Import libraries

In [2]:
import pandas as pd
import numpy as np
from sklearn.model_selection import train_test_split, GridSearchCV
from sklearn import svm
import sklearn.metrics
from sklearn.metrics import accuracy_score, classification_report, confusion_matrix, ConfusionMatrixDisplay
from sklearn.ensemble import RandomForestClassifier
import seaborn as sns
import matplotlib.pyplot as plt
from sklearn.decomposition import PCA
from sklearn.model_selection import cross_val_score, KFold, cross_validate, permutation_test_score
import statistics
from sklearn.pipeline import Pipeline
from sklearn.preprocessing import StandardScaler

Import data

In [None]:
# feature data
file = None #path to file

# video metadata
file_metadeta = None #path to file

In [3]:
df_stats = pd.read_csv(file,header=0)
print(df_stats.shape)                 

(759, 381)


get metadata and merge

In [4]:
# read in metadata
df_metadata = pd.read_csv(file_metadata,header=0, sep=';')
df_metadata.head()

# get data for merging
df_metadata_merge = df_metadata[['videoname', 'Trial_time','Genotype', 'Genotype_class','Mouseline']] 

# merged data with labels and trial phase
df_data_total = df_stats.merge(df_metadata_merge, on = 'videoname', how = 'left')

Change string variable to numeric

In [5]:
dict_test_phases = {'Test': 0, 'Sample1': 1, 'Sample2': 2, 'Sample3': 3}
for index,row in df_data_total.iterrows():
    value = row['Trial_time']
    df_data_total.at[index,'Trial_time'] = dict_test_phases[value]

define different label conditions

In [6]:
# TG vs WT
y_2 = df_data_total['Genotype_class'].copy()


# for multiclass classification

# 8 TG classes vs WT
y_9 = df_data_total['Genotype'].copy()
for i in y_9:
    if 'WT' in i:
        y_9 = y_9.replace(i,'WT')

**DATA PROVIDED**
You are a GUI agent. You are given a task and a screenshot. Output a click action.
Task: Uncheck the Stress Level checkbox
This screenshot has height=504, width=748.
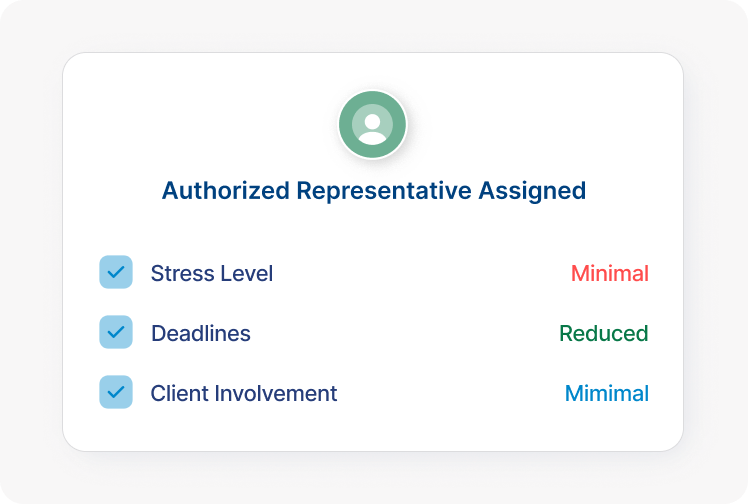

**BRIEF**
Please pick up the Python notebook on classifying mouse genotypes after its final line and continue writing it. The data shown here was taken from an unrelated source.

**RESULT BELOW**
# 8 TG classes and 7 WT classes
y_15 = df_data_total['Genotype'].copy()

# for changing labels to numeric incase function later complains for classificiation
# add labels + number in dict
#dict_y2 = 
#dict_y9 = 
#dict_y15 = 
#for i in range(len(y_2)):
#    y_2[i] = dict_y2[y_2[i]]
 #   y_9[i] = dict_y9[y_9[i]]
 #   y_15[i] = dict_y15[y_15[i]]

Create headers

In [7]:
# total header
header_total = list(df_data_total.columns.values)

columns_to_remove = ['Genotype_class', 'videoname', 'Genotype', 'Mouseline']
for column in columns_to_remove:
    header_total.remove(column)
    
# header mean columns for baseline model
header_mean = [i for i in header_total if 'mean' in i]
header_mean.append('Trial_time')

# create new dataset without mean features
header_total_minmean = []
for column in header_total:
    if 'mean' not in column:
        header_total_minmean.append(column)

# header without median and mean columns
header_without_median = [i for i in header_total_minmean if 'median' not in i]

# header without var and mean columns
header_without_var = [i for i in header_total_minmean if 'var' not in i]

# header without std and mean columns
header_without_std = [i for i in header_total_minmean if 'std' not in i]

# header only SD
header_sd = [i for i in header_total_minmean if 'std' in i]
header_sd.append('Trial_time')

# header only variance
header_var = [i for i in header_total_minmean if 'var' in i]
header_var.append('Trial_time')

# header only median
header_median = [i for i in header_total_minmean if 'median' in i]
header_median.append('Trial_time')

Create datasets

In [10]:
# Baseline data with mean
x_mean = df_data_total[header_mean]

# large dataset without taking columns out
x_whole = df_data_total[header_total]

# extended model median-var-sd
x_extended = df_data_total[header_total_minmean]

# data without median
x_without_median = df_data_total[header_without_median]

# data without var
x_without_var = df_data_total[header_without_var]

# data without std
x_without_std = df_data_total[header_without_std]

# data only SD
x_sd = df_data_total[header_sd]

# data only variance
x_var = df_data_total[header_var]

# data only median
x_median = df_data_total[header_median]

Run pipeline with scaler, pca and rf

In [14]:
# for easy changing
# baseline = x_mean
# extended model median-var-sd = x_extended

# used data -> change titles and exported figures names
data = x_extended
label = y_2

# define lists for scores
score_accuracy = []
score_f1 = []
score_precision = []
score_recall = []
support = []

# other variables
count = 0
confusion_total = []
PCA_comp = []
small_len_pca = None

# define kfold
kf =KFold(n_splits=5, shuffle = True, random_state = 42)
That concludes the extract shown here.